Python libraries provide various functions and classes for all kinds of uses. They consist of well tested code that proofed useful in many projects. In the end it's just code that you do not need to write yourself, which you can use to make your life as a programmer a little bit easier.

## some libraries and usage examples

There are quite a lot of Python libraries available and we can show only a few examples that we will use later in this course.

### NumPy

NumPy is an open source project aiming to enable numerical computing with Python. [https://numpy.org](https://numpy.org)

#### working with arrays

NumPy supports a variety of use cases when working with numeric or tabular data, which come most handy in data processing or datascience. You can use the following website as a reference:
[https://numpy.org/devdocs/user/quickstart.html](https://numpy.org/devdocs/user/quickstart.html)



In [None]:
import numpy as np

# create a two dimensional array with some numbers
dim2array = np.array([
    [10, 11, 12, 13, 14, 15],
    [20, 21, 22, 23, 24, 25], 
    [30, 31, 32, 33, 34, 35],
    [40, 41, 42, 43, 44, 45]
])

# to see the size of the array dimensions (4 rows with 6 elements each in this case)
print(dim2array.shape)

# element wise operations
print("add '3' to each element: {}".format(
    (dim2array[0]+3))
)

# you can transform the shape of arrays by providing the new dimensions
dim1array = dim2array.reshape(24)
print("one dimensional: {}".format(dim1array))
print("add all elements: {}".format(dim1array.sum()))


#### loading and storing data to files

In real life situations you will not be able to write every data into your source code file. NumPy hase some convenience functions to load and store array data as text files. [https://numpy.org/doc/stable/reference/generated/numpy.savetxt.html](https://numpy.org/doc/stable/reference/generated/numpy.savetxt.html)

when reading Data from File, you need to specify a format:

    c : character
    d or i : signed decimal integer
    f : decimal floating point
    s : string of characters
    u : unsigned decimal integer

In [None]:
import numpy as np
from io import StringIO

names = np.array([['Python',29.48],['Java',17.18],['JavaScript',9.14],['C#',6.94],['PHP',6.49],['C/C++',6.49],['R',3.59],['TypeScript',2.18],['Swift',2.1],['Objective-C',2.06]])
np.savetxt('programming-languages.txt', names, delimiter=';', fmt=("%s"))

# load data from CSV file:  
f = open('programming-languages.txt','r')

# alternatively you could provide Data as String
#f = StringIO("Python;29.48\nJava;17.18\nJavaScript;9.14\nC#;6.94\nPHP;6.49\nC/C++;6.49\nR;3.59\nTypeScript;2.18\nSwift;2.1\nObjective-C;2.06")

language, percentage =  np.loadtxt(f, dtype={'names': ('language', 'percentage'), 'formats': ('U15', 'f4')}, delimiter=';', comments='§', unpack=True)
print(language)

### pandas

pandas is a fast, powerful, flexible and easy to use open source data analysis and manipulation tool, built on top of the Python programming language. [https://pandas.pydata.org/](https://pandas.pydata.org/)
::::::
Problem to solve: Continue the tutorial on Python libraries above, starting after its final sentence introducing pandas.

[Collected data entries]
::::::
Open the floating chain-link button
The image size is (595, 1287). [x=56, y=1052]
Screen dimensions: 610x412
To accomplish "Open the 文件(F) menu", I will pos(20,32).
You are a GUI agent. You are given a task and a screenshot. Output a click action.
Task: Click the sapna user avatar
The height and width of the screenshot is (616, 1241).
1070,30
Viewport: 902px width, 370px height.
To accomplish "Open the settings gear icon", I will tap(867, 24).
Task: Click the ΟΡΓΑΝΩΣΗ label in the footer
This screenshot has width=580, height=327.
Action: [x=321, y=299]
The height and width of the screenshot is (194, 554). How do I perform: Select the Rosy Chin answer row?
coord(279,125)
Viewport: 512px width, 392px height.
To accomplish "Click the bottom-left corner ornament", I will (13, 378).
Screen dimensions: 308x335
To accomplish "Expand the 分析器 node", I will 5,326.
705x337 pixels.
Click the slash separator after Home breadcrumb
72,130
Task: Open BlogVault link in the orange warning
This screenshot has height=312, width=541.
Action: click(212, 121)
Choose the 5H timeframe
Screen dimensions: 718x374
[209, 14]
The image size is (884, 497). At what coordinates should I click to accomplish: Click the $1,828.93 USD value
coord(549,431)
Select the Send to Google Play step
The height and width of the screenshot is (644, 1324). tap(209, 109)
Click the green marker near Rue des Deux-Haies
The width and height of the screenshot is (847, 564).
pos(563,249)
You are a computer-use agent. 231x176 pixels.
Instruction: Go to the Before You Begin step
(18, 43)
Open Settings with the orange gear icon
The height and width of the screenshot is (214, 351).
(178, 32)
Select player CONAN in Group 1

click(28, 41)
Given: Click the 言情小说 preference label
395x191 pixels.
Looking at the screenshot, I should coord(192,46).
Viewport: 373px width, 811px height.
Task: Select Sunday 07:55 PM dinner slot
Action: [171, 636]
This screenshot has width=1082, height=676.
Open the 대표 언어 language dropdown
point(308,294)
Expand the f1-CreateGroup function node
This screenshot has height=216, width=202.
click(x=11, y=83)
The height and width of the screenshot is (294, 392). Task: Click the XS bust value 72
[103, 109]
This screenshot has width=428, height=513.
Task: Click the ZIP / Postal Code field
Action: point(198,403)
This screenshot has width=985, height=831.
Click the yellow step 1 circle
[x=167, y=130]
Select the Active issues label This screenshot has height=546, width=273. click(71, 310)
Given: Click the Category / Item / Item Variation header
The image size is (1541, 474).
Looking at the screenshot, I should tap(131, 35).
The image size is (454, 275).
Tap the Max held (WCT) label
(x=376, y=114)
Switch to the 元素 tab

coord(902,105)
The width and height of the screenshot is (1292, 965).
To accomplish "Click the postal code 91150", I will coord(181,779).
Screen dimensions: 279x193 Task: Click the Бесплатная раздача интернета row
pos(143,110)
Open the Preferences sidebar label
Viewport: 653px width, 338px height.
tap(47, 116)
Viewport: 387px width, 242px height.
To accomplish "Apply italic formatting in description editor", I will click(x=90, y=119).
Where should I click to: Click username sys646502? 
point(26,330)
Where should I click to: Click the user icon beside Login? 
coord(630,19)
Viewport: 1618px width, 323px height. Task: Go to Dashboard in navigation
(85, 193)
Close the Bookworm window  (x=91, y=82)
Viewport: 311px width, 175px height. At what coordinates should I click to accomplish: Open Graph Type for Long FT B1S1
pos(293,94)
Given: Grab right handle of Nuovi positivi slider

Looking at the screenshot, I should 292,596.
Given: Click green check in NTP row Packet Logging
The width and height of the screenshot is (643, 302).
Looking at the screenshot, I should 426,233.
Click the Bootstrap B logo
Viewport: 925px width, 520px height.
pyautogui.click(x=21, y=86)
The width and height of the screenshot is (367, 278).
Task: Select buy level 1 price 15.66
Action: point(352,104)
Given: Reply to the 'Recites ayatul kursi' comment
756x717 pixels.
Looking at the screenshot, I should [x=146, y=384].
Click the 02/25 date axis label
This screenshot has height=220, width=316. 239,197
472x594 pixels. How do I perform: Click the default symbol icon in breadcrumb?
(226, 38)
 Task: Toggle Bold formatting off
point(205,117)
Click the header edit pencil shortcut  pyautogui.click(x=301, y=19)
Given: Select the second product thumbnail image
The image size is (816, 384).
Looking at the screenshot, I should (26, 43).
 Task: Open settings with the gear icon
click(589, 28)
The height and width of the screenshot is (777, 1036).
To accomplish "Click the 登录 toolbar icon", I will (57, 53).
::::::
Answer to this task:
#### loading and storing CSV data from/to files

Pandas is a rather large library with many features, so we will take a look at a data visualization show case to get a grasp of Pandas capabilities.
Let's take for example some RKI Data with corona cases per 'Bundesland' from https://www.rki.de/DE/Content/InfAZ/N/Neuartiges_Coronavirus/Daten/Inzidenz-Tabellen.html?nn=13490888
You find the data in the 'fallzahlen.txt' file.

In [None]:
# to parse some data with non standard formatting: (we use transpose to change rows with columns)
fallzahlen = pd.read_csv("fallzahlen.txt", sep='\t', parse_dates=[0], index_col=0).transpose()

# Pandas will try to guess the data type of the columns
# fallzahlen = fallzahlen.apply(pd.to_numeric, errors='ignore')

# to display the first 5 rows of our data:
fallzahlen.head(5)

In [None]:
# display details of the DataFrame
fallzahlen.info()

In [None]:
# plot as a line diagram
fallzahlen[["Hamburg","Berlin","Bayern","Nordrhein-Westfalen"]].plot(rot=45, figsize=(22, 8))

In [8]:
# load the file into the DataFrame 'einwohner'
einwohner = pd.read_csv("Bundesland_Einwohner_2020", sep=';', index_col=0).transpose()
# we can access the numbers like this:
einwohner["Bayern"][0]

13140183

To be able to compare the numbers, we will calculate the number of infections per 100.000 citizens. e.g. 

Bayern: 1318 cases

Bayern: 13140183 citizens

      1318 / (13140183/100000) = 10.03030170888792

Next we need the number of citizens per Bundesland from Wikipedia https://de.wikipedia.org/wiki/Liste_der_deutschen_Bundesl%C3%A4nder_nach_Bev%C3%B6lkerung
which are stored in the file "Bundesland_Einwohner_2020":

In [None]:
# we copy the dataframe because we change the contents below
normalized = fallzahlen.copy()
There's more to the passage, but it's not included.